A l’occasion de la journée internationale du coming-out (11 octobre), deux associations de défense des droits des lesgaybitrans (LGBT) – VoGay (association vaudoise de personnes concernées par l’homosexualité) et plan-Queer (cercle des étudiant-e-s LGBT des Hautes Ecoles) – ont organisé deux soirées dans des lieux inédits.
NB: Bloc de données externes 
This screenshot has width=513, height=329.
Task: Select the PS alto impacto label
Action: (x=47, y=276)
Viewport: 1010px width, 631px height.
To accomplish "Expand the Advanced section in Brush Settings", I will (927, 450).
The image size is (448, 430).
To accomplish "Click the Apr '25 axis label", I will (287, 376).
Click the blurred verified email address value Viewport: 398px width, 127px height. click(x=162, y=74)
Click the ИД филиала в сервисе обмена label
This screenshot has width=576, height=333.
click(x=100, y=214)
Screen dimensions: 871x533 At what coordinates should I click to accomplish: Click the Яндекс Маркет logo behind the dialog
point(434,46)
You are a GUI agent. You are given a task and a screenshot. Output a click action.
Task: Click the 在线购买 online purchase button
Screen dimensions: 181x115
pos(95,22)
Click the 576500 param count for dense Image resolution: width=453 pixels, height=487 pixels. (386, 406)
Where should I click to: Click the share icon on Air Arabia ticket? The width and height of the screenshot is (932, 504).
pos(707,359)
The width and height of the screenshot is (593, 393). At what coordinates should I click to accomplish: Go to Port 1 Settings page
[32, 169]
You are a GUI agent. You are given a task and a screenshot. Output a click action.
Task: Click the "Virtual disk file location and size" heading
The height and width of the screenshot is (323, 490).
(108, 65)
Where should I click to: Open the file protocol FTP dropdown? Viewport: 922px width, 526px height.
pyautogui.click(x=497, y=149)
L’une d’elle, « Yverdon s’affiche… ! », a eu lieu aux Citrons Masqués, le 12 octobre 2007. Pour sa part, plan-Queer a proposé la première soirée LGBT sur le site de l’Université de Lausanne la veille du Coming-out Day.
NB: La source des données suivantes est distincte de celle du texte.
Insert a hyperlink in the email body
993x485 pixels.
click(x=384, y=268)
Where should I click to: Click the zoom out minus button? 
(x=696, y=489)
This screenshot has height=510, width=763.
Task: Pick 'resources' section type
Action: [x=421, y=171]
S’afficher à Yverdon ? Pas facile ! A la fin du mois d’avril, une conseillère communale yverdonnoise de l’Union démocratique fédérale (UDF), parti de droite d’obédience évangéliste demandait le retrait de l’affiche de prévention sida, éditée par l’office fédéral de la santé publique, présentant deux hommes nus dans un lit, et assortie du double slogan « pas de sperme ou de sang dans la bouche ; pas de pénétration sans capote ».
Mais pourquoi s’afficher ?
L’affiche était située à la sortie d’une école, et la vue de ces hommes, tout comme le message de prévention, aurait pu choquer des enfants, disait-elle. [1] VoGay interpelé à ce propos par écrit la municipalité d’Yverdon ; l’association n’a cependant reçu de réponse officielle qu’après la soirée du 12 octobre. L’exécutif a alors précisé avoir demandé à la SGA, leader de l’affichage publicataire en Suisse, de retirer toutes affiches jugées indécentes à proximité des écoles. L’association avait été mal informée et il ne pouvait y avoir d’homophobie dans cette décision… Cette position confirme des renseignements obtenus entre-temps auprès de différentes instances communales, qui n’ont pu toutefois certifier que des affiches montrant des femmes dévêtues auraient connu le même sort. Le fait de « s’afficher » est une attaque courante accompagnant le coming-out des LGBT. L’intitulé de la soirée a donc joué sur deux facettes : le retrait de l’affiche de prévention et l’affirmation de soi. Chaleureusement accueillie par l’équipe des Citrons Masqués, cette soirée LGBT, jusqu’alors jamais organisée dans le nord vaudois, a été un franc succès. Cependant, le titre de la soirée n’a pas été sans susciter la crainte d’un « excès de démocratie », en référence explicite aux incidents de Berne, pour reprendre le discours prononcé par un conseiller communal socialiste devant l’assemblée. Invitée, la conseillère communale UDF et un collègue de son parti ont eu la possibilité de réaffirmer leur position à la presse couvrant la soirée : si les LGBT ont le droit d’exister, ils devraient le faire cachés. [2]
Sortir du placard
Le « placard » est une métaphore qui désigne la condition des LGBT durant les Trente Glorieuses : reclus-es dans la solitude, marié-e-s au nom de théories pseudo-psychologiques misant sue le changement d’orientation au contact de l’autre sexe, surveillé-e-s par la police quand affirmé-e-s, et exclu-e-s de la fonction publique dans la majorité des sociétés occidentales, voire stigmatisé-e-s au cinéma en une sorte de personnage inexorablement pervers. Si les conditions sociales, notamment suite à l’hécatombe du sida, ont fortement évolué et ont permis l’adoption de contrats de partenariat, force est de constater la persistance d’un placard mental, parfois alimenté par des conceptions sexistes. Une fois passée la phase des injures de préaux d’école, ce placard prend la forme d’un silence intériorisé bien compréhensible.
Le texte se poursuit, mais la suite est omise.